First of all install the UV4L core module and the mjpegstream driver according these instructions. Optionally also install the Streaming Server module and the WebRTC extension mentioned in the same instructions. To fully reproduce this example you will need the latters.
Finally, find out and take note of the exact URI providing the raw MJPEG stream from the IP camera, as you will need to pass it to uv4l. Depending on the camera access restrictions, you might need to also include username and password in the URI. Some cameras can accept extra arguments in the URI to allow them to be configured on-the-fly. The general URI is in typically the form http://username:email@example.com:8080/path/file?action=stream.
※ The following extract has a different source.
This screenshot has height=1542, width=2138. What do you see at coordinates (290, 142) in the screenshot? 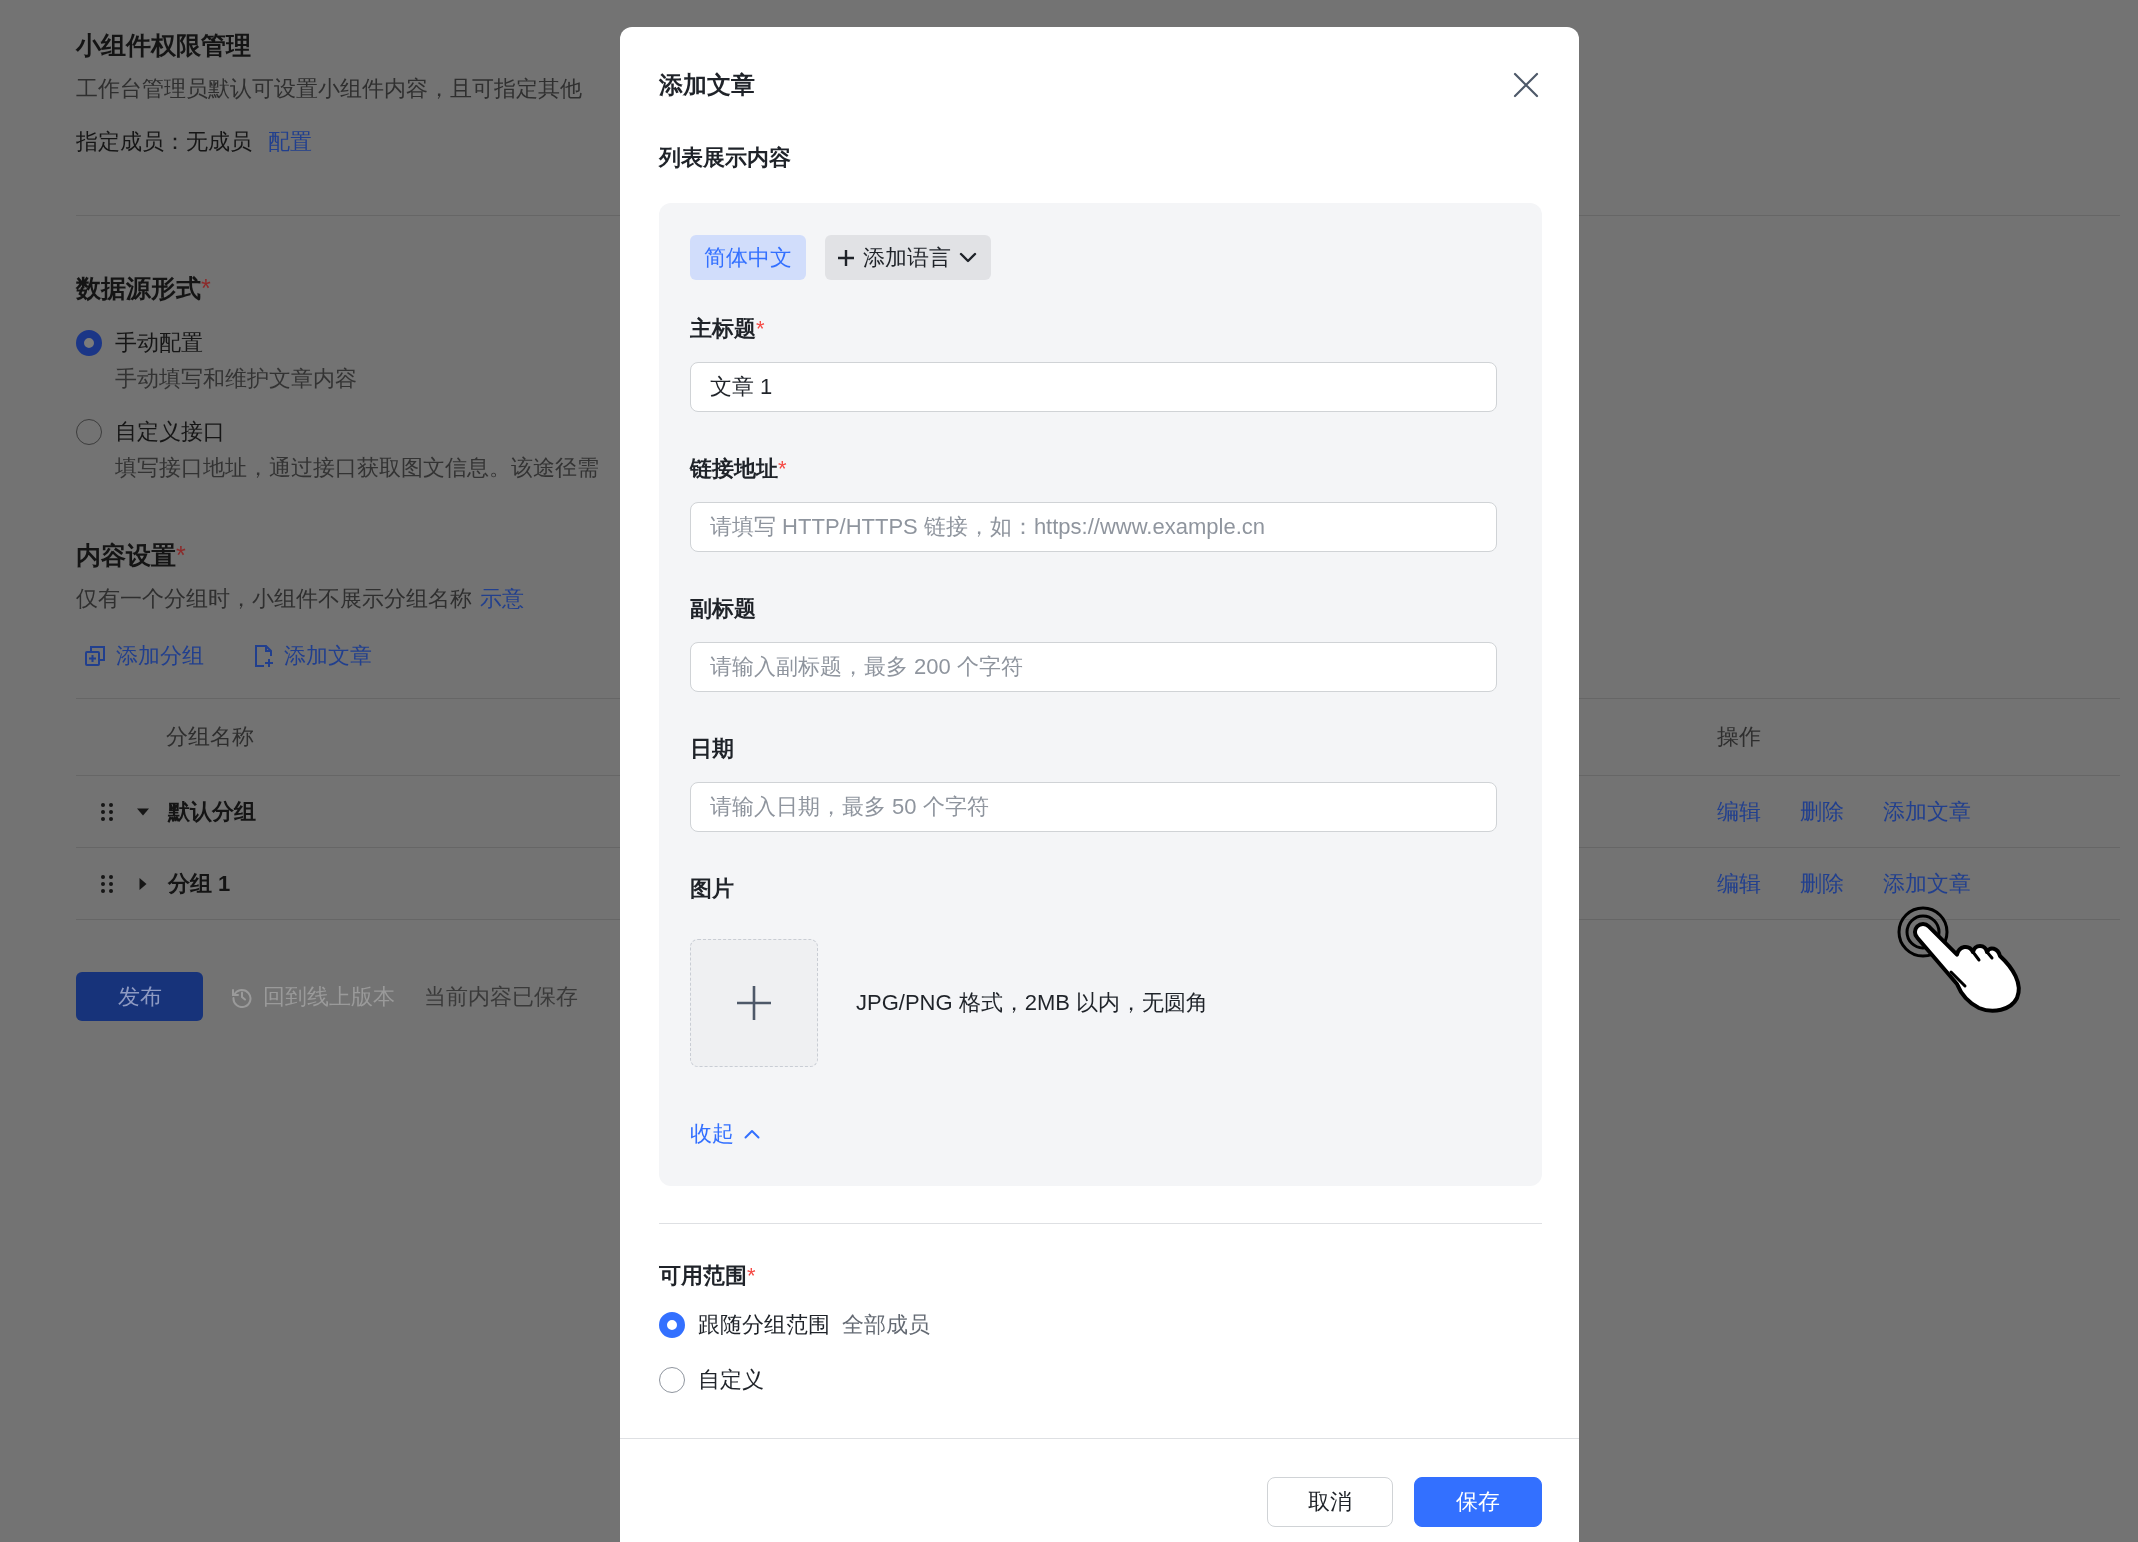
I see `configure-link: 配置` at bounding box center [290, 142].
In this specific case, the command is the following:
uv4l --driver mjpegstream --auto-video_nr --uri "http://admin:@192.168.1.10/video.cgi?resolution=VGA" --server-option=--port=8000 [...] <notice> [core] Trying driver 'mjpegstream' from external plug-in's... <notice> [core] Device detected! <notice> [core] Trying to load the the Streaming Server plug-in... <notice> [server] HTTP/HTTPS Streaming & WebRTC Signalling Server v1.1.73 built on Jul 11 2016 [...] <notice> [core] Registering device node /dev/video1
Okay. If you look at the above output, you will notice that a device node (/dev/video1) has been created and is now in background – just like with any other real cameras – and a new dedicated Streaming Server is also ready to be used through its web interface at port 8000.
The mjpegstream driver accepts many other options. You are encouraged to read through the driver manual.